Data supplied:
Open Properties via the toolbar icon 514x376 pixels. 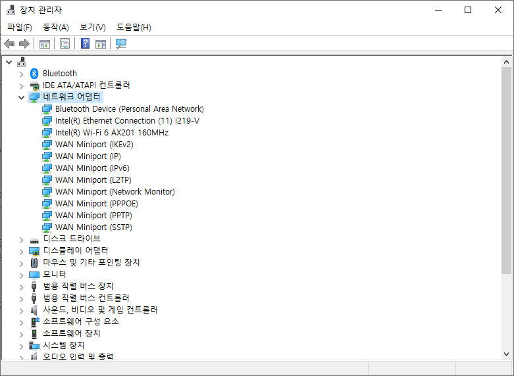[x=64, y=44]
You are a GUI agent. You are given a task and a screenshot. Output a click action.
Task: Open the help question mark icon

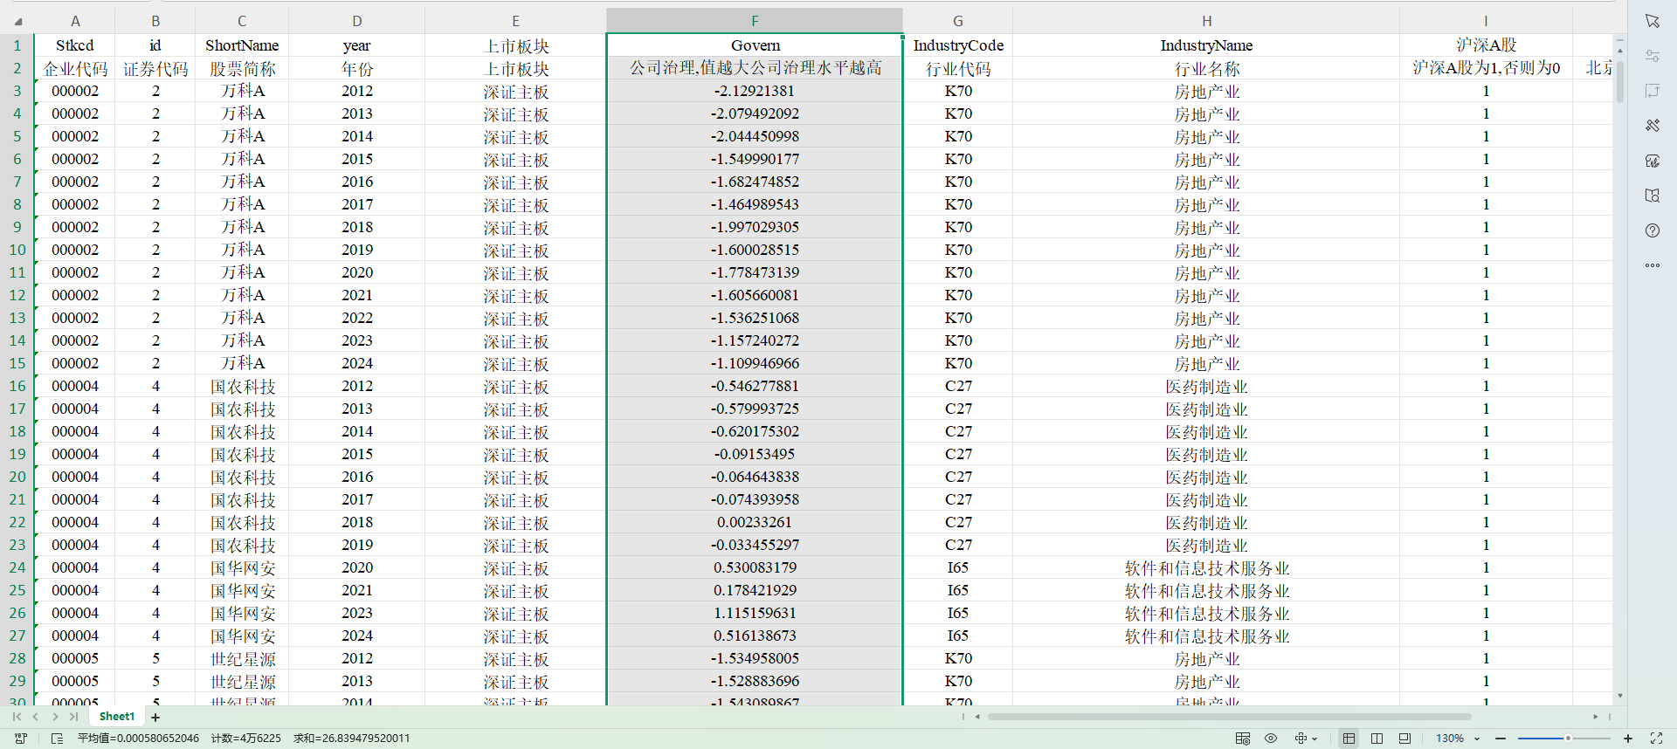point(1652,230)
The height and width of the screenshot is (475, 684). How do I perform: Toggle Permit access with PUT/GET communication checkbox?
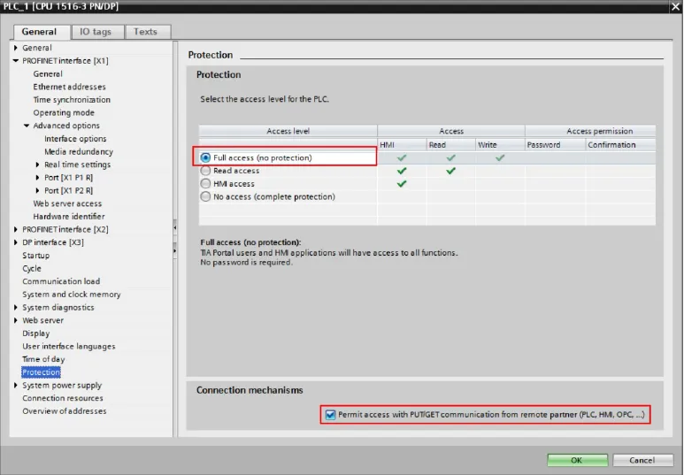pyautogui.click(x=331, y=415)
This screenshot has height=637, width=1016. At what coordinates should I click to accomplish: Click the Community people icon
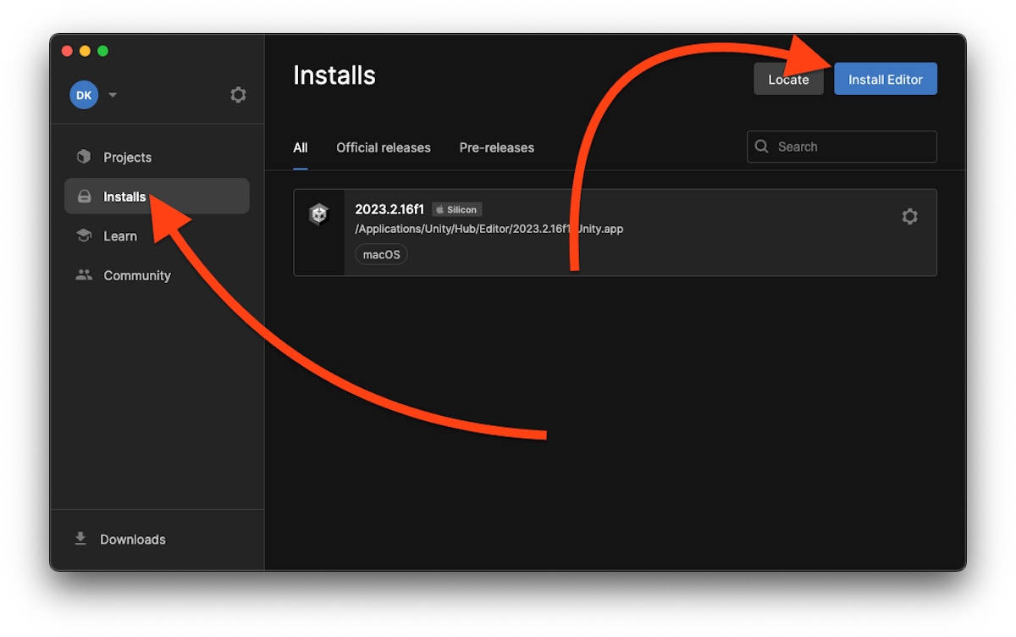tap(84, 275)
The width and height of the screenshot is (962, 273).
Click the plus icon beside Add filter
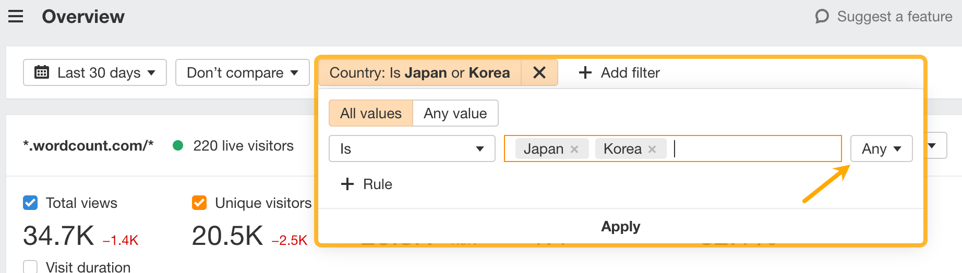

Task prompt:
An exact copy is needed of the lines running from the one containing "Task: Open the help question mark icon" through the last line of the material, and of no others; pictures stay out.

Answer box:
Task: Open the help question mark icon

point(1652,230)
The height and width of the screenshot is (475, 684). How do I perform: Toggle Permit access with PUT/GET communication checkbox?
pyautogui.click(x=331, y=415)
This screenshot has height=637, width=1016. At what coordinates should I click to accomplish: Click the Community people icon
tap(84, 275)
The width and height of the screenshot is (962, 273).
Click the plus icon beside Add filter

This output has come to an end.